Instructions to follow: Work out how many lines of the material below contain the word "will", then write that number alone.

The input:
[Start of section]

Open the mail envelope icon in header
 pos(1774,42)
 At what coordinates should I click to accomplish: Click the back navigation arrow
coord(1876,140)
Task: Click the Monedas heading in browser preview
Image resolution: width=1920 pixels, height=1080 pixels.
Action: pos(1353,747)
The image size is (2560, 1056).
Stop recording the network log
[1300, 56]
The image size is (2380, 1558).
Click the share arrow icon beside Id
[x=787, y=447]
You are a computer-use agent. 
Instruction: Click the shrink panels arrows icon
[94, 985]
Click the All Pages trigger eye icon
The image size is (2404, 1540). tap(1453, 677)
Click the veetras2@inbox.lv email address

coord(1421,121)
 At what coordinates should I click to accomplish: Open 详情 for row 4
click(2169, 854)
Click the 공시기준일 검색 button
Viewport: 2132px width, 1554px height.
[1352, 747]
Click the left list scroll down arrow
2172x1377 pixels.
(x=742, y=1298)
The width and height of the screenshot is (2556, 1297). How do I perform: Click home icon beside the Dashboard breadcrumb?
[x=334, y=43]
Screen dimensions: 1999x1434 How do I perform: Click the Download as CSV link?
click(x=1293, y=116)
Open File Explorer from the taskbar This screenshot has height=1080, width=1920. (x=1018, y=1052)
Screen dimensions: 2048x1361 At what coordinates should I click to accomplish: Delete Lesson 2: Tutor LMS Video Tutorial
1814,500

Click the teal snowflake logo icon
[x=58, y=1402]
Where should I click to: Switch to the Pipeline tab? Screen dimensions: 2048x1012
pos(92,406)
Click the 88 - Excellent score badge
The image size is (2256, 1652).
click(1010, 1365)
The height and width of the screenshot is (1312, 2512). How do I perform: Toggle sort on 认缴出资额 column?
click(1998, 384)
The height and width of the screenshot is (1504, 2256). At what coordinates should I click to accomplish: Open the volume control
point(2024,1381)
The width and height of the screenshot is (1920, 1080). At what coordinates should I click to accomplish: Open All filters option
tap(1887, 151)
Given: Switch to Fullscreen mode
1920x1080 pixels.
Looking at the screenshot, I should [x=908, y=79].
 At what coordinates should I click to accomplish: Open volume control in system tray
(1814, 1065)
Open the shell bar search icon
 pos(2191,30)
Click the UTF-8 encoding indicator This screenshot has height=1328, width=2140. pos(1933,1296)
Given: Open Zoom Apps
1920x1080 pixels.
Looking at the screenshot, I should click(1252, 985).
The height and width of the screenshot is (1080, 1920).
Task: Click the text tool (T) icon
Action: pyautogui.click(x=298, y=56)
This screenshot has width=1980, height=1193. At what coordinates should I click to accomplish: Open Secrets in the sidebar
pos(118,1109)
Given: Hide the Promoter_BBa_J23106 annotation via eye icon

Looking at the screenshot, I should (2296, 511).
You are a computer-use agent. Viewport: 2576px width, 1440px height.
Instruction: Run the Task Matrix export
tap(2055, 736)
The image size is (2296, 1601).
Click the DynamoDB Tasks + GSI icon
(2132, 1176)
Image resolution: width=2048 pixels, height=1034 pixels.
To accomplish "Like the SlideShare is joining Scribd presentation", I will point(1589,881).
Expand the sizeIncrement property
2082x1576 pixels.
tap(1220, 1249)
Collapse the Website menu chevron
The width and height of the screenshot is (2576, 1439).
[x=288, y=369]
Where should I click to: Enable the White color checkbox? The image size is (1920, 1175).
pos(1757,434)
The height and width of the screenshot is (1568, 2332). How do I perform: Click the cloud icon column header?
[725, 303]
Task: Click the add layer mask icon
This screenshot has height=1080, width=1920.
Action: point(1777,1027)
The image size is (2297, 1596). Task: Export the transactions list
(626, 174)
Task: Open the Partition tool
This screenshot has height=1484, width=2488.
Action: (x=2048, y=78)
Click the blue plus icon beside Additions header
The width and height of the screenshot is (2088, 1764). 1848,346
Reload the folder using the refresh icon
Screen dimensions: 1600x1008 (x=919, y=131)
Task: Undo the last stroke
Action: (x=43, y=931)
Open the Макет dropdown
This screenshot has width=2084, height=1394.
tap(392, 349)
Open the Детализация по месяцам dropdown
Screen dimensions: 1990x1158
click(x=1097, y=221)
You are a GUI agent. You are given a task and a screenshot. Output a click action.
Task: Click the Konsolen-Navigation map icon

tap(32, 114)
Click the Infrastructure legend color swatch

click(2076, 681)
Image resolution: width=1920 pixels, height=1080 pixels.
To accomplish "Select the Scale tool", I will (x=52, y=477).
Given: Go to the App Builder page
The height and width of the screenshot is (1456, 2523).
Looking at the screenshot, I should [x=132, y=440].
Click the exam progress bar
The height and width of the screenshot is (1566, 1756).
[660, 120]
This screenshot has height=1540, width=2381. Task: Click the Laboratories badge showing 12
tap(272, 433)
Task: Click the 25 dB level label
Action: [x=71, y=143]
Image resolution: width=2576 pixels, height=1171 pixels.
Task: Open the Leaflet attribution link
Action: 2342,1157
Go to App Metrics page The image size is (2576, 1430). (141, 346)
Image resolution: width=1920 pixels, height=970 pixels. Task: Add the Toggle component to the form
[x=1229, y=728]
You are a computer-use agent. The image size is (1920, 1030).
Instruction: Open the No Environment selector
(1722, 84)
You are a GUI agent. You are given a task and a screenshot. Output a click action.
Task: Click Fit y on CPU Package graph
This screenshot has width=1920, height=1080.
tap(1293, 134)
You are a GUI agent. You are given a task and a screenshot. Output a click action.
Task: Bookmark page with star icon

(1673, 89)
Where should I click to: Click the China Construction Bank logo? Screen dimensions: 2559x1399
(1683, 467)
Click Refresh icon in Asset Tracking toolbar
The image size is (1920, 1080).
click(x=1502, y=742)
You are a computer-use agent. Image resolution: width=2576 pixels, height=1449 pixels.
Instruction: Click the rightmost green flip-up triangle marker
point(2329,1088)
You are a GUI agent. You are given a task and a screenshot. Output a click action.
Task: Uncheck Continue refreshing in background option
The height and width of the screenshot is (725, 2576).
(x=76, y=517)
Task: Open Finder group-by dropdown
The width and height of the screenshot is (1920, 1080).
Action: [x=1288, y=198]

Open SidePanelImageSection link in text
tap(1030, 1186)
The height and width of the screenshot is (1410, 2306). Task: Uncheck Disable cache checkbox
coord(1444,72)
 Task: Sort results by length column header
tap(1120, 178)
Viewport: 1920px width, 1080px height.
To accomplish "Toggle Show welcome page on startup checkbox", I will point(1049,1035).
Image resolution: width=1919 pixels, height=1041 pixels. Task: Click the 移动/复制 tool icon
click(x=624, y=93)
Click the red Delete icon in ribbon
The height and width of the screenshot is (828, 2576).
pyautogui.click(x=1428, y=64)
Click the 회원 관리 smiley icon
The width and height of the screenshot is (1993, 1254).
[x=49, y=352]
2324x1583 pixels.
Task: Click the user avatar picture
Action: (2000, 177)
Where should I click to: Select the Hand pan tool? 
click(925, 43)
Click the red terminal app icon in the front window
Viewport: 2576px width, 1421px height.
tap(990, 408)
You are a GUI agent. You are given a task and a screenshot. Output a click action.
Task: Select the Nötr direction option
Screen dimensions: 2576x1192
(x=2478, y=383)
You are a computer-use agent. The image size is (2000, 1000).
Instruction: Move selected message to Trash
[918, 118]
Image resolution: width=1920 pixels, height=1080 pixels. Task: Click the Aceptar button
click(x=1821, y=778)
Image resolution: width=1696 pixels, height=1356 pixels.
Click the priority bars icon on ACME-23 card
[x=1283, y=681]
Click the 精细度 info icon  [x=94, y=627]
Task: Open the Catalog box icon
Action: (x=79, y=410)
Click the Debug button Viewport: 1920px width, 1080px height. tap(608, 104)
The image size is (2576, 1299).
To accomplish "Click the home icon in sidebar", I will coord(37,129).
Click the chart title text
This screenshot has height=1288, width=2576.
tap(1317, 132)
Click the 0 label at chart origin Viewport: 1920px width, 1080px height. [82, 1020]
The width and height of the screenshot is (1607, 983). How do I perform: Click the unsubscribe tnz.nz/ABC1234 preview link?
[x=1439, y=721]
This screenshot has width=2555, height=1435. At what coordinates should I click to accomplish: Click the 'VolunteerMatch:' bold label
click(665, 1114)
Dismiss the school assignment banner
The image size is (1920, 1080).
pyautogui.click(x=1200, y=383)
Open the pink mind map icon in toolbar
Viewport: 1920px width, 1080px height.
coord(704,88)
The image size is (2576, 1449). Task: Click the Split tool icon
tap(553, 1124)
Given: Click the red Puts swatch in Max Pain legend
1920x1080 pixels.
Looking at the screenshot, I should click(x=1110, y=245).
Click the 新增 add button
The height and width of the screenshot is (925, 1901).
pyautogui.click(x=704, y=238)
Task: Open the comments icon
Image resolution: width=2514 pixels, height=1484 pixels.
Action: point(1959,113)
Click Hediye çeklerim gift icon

[End of section]

Written answer: 4